### Required action
Copy each entry exactly, leaving nothing out.
- - - -
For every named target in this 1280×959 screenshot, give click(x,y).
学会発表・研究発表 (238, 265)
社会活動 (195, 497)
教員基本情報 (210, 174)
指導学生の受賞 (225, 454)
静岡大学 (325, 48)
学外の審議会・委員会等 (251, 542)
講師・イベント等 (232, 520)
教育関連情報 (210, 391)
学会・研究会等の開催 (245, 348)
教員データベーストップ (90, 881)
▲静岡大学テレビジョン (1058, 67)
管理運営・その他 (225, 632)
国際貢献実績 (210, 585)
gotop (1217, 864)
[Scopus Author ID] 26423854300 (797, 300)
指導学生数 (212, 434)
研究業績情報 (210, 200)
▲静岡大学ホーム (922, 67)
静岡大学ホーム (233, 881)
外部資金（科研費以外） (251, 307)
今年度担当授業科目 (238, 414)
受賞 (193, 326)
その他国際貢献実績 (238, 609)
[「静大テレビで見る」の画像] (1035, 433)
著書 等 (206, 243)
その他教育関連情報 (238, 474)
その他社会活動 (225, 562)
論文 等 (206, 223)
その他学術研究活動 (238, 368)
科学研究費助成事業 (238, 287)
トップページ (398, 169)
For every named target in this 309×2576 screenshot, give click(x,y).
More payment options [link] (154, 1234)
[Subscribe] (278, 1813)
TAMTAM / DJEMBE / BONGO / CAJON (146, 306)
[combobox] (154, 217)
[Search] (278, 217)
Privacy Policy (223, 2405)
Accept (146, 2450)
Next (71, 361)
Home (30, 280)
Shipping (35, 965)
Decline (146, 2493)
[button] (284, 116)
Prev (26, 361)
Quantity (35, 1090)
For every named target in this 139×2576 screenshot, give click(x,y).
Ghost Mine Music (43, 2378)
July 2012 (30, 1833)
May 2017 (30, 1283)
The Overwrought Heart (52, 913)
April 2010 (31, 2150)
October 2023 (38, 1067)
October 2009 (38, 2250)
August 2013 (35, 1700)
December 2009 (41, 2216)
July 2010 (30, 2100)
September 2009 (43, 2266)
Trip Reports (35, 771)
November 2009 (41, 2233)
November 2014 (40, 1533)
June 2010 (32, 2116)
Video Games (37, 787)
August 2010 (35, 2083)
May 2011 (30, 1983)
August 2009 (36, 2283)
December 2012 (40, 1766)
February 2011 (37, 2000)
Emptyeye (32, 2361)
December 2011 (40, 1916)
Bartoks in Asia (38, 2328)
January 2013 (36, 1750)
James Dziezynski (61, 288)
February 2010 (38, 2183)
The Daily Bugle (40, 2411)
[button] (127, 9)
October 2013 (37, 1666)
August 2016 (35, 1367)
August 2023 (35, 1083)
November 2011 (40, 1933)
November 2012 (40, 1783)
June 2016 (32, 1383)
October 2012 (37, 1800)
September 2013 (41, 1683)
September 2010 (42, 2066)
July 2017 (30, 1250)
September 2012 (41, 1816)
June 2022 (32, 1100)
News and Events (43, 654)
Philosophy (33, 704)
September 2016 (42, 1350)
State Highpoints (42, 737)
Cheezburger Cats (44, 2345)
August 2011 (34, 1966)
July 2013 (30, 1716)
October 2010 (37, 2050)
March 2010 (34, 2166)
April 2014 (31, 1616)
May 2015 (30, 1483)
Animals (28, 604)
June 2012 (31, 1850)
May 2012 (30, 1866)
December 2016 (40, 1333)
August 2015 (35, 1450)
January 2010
- - - -
### Answer space
For every named target in this 1280×959 screenshot, give click(x,y).
学会発表・研究発表 (238, 265)
社会活動 (195, 497)
教員基本情報 (210, 174)
指導学生の受賞 (225, 454)
静岡大学 (325, 48)
学外の審議会・委員会等 (251, 542)
講師・イベント等 (232, 520)
教育関連情報 (210, 391)
学会・研究会等の開催 (245, 348)
教員データベーストップ (90, 881)
▲静岡大学テレビジョン (1058, 67)
管理運営・その他 (225, 632)
国際貢献実績 (210, 585)
gotop (1217, 864)
[Scopus Author ID] 26423854300 (797, 300)
指導学生数 (212, 434)
研究業績情報 (210, 200)
▲静岡大学ホーム (922, 67)
静岡大学ホーム (233, 881)
外部資金（科研費以外） (251, 307)
今年度担当授業科目 (238, 414)
受賞 (193, 326)
その他国際貢献実績 (238, 609)
[「静大テレビで見る」の画像] (1035, 433)
著書 等 (206, 243)
その他教育関連情報 (238, 474)
その他社会活動 (225, 562)
論文 等 (206, 223)
その他学術研究活動 (238, 368)
科学研究費助成事業 (238, 287)
トップページ (398, 169)
For every named target in this 309×2576 screenshot, give click(x,y).
More payment options [link] (154, 1234)
[Subscribe] (278, 1813)
TAMTAM / DJEMBE / BONGO / CAJON (146, 306)
[combobox] (154, 217)
[Search] (278, 217)
Privacy Policy (223, 2405)
Accept (146, 2450)
Next (71, 361)
Home (30, 280)
Shipping (35, 965)
Decline (146, 2493)
[button] (284, 116)
Prev (26, 361)
Quantity (35, 1090)
For every named target in this 139×2576 screenshot, give click(x,y).
Ghost Mine Music (43, 2378)
July 2012 (30, 1833)
May 2017 (30, 1283)
The Overwrought Heart (52, 913)
April 2010 (31, 2150)
October 2023 (38, 1067)
October 2009 (38, 2250)
August 2013 (35, 1700)
December 2009 (41, 2216)
July 2010 (30, 2100)
September 2009 (43, 2266)
Trip Reports (35, 771)
November 2009 (41, 2233)
November 2014 (40, 1533)
June 2010 (32, 2116)
Video Games (37, 787)
August 2010 (35, 2083)
May 2011 (30, 1983)
August 2009 (36, 2283)
December 2012 (40, 1766)
February 2011 (37, 2000)
Emptyeye (32, 2361)
December 2011 (40, 1916)
Bartoks in Asia (38, 2328)
January 2013 (36, 1750)
James Dziezynski (61, 288)
February 2010 (38, 2183)
The Daily Bugle (40, 2411)
[button] (127, 9)
October 2013 (37, 1666)
August 2016 (35, 1367)
August 2023 (35, 1083)
November 2011 (40, 1933)
November 2012 (40, 1783)
June 2016 (32, 1383)
October 2012 (37, 1800)
September 2013 (41, 1683)
September 2010 (42, 2066)
July 2017 (30, 1250)
September 2012 (41, 1816)
June 2022 (32, 1100)
News and Events (43, 654)
Philosophy (33, 704)
September 2016 (42, 1350)
State Highpoints (42, 737)
Cheezburger Cats (44, 2345)
August 2011 (34, 1966)
July 2013 (30, 1716)
October 2010 (37, 2050)
March 2010 (34, 2166)
April 2014 (31, 1616)
May 2015 (30, 1483)
Animals (28, 604)
June 2012 (31, 1850)
May 2012 (30, 1866)
December 2016 (40, 1333)
August 2015 (35, 1450)
January 2010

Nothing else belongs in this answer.